There's another model that outputs a maximum position size it believes is worth holding given a conviction value and some other input. Along with that, I'm currently planning on having two other models: one in charge of opening positions and another in charge of closing them. These will take the conviction values and maximum position size as input, along with volume related data. These models are necessary since I want the system to be able to deal with lower volume stocks where buying/selling large amounts at once could negatively affect how profitable the trade is. While the previous model might determine that it would be ideal to open a huge position, that's not always feasible given market conditions.

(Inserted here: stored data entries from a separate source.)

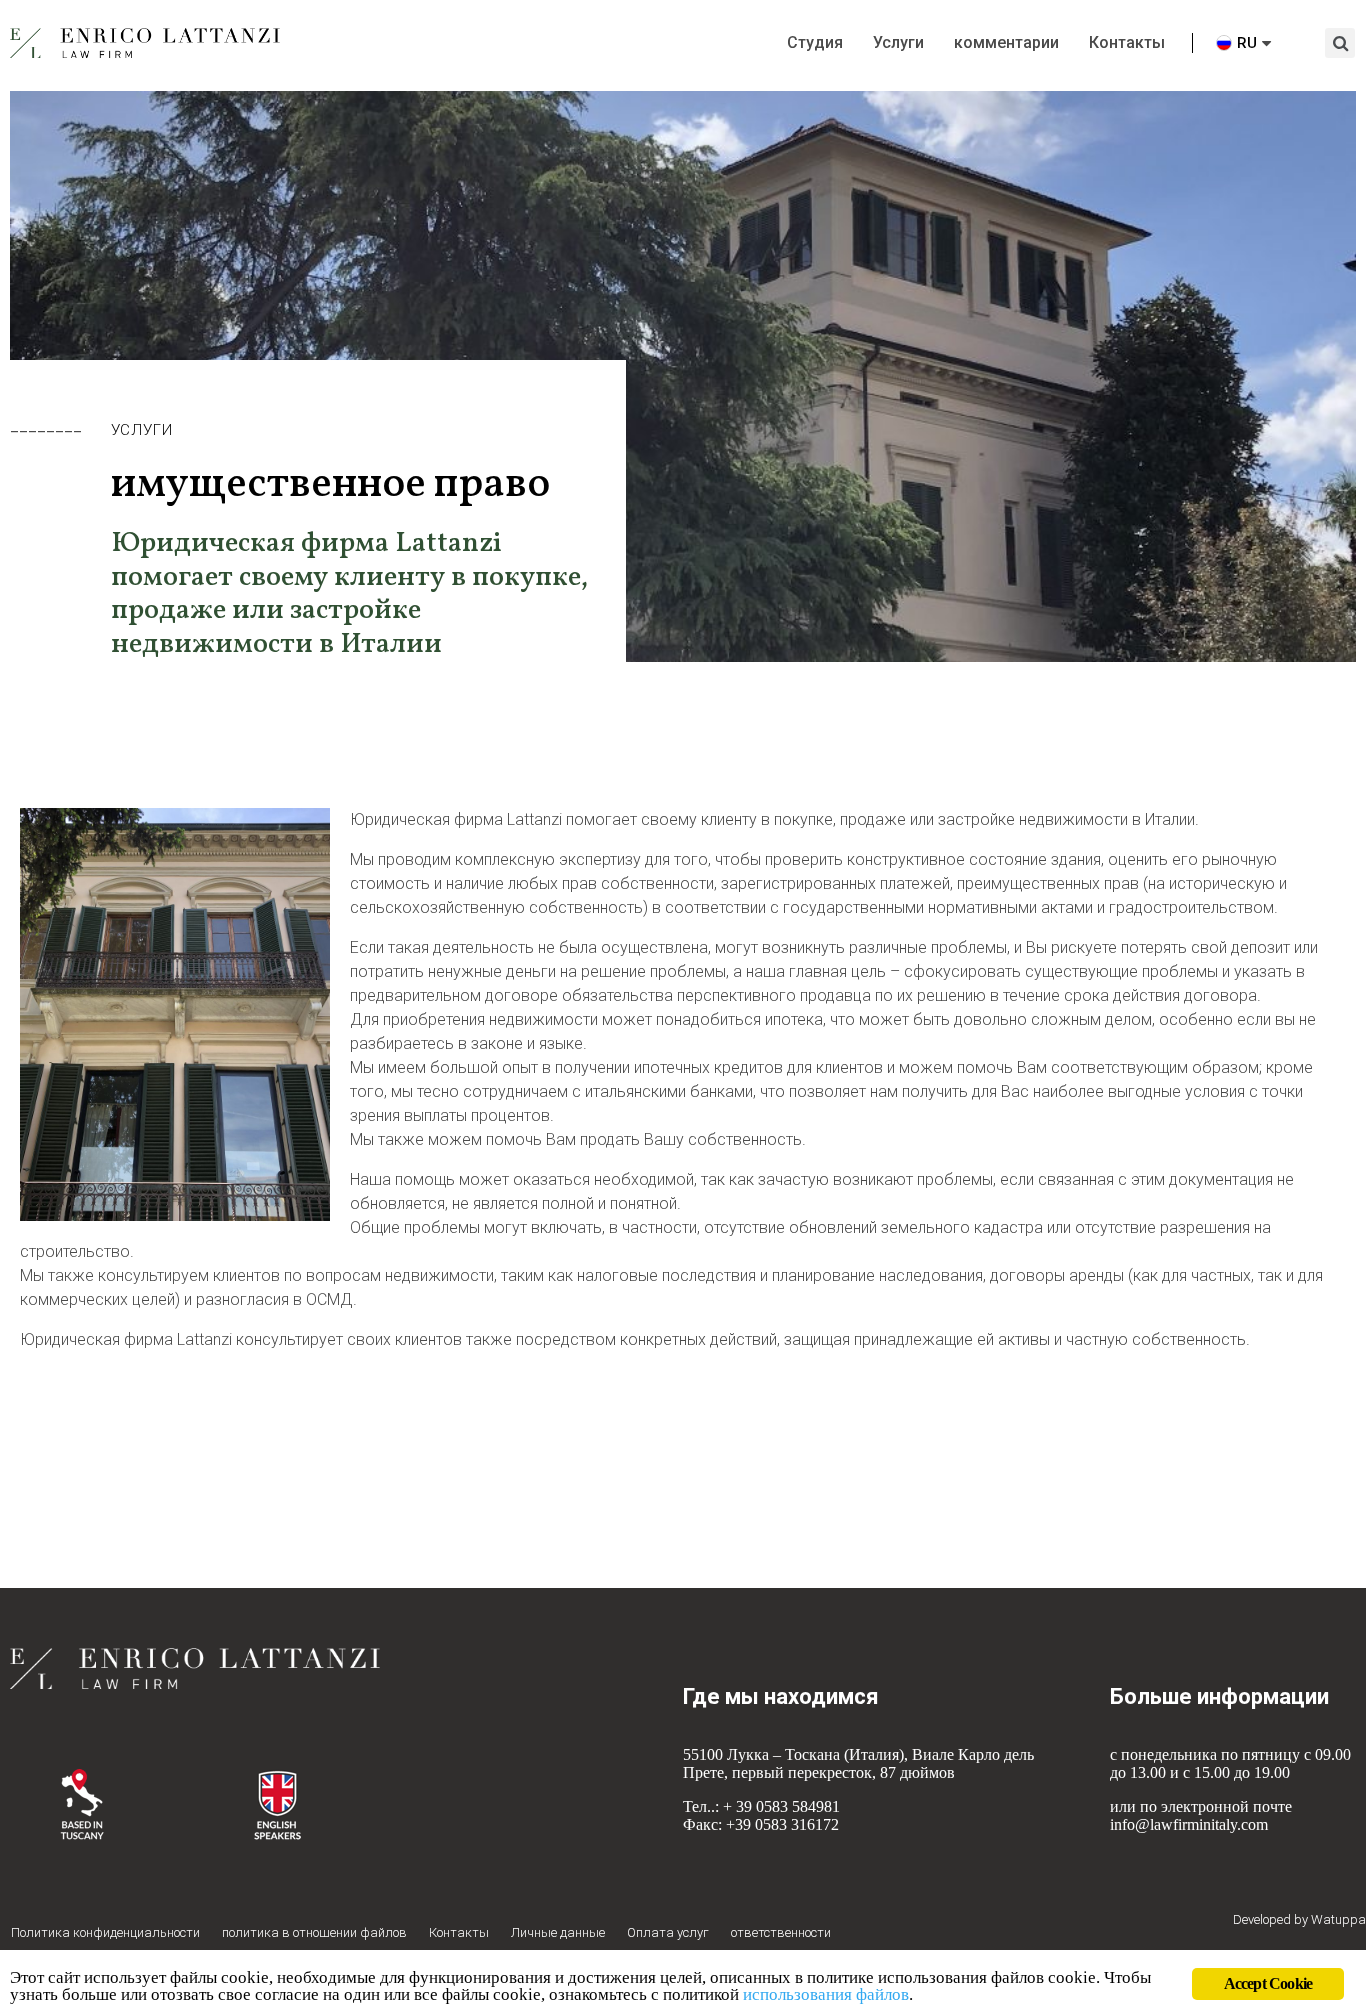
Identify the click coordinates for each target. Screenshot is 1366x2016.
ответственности (781, 1932)
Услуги (898, 42)
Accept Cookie (1268, 1983)
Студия (815, 42)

My plan was for all of these models to use some measure of profitability as the reward function. The problem is that profitability isn't determined until after a position is closed. Since I'm planning for the system to gradually close a position, there also won't necessarily be a single moment where profitability is determined. Rather, profitability is more a cumulative measure of all the decisions made over time: whether the conviction values were accurate, whether the size of position opened was appropriate, whether the amount bought/sold at every time step was appropriate. This seems to present a problem, since I'm under the assumption that a reward function needs to be applied immediately after an action is taken.
So, my question: is there some way to use delayed rewards like profitability over time in reinforcement learning, or do I need to scrap my current plans and start from scratch?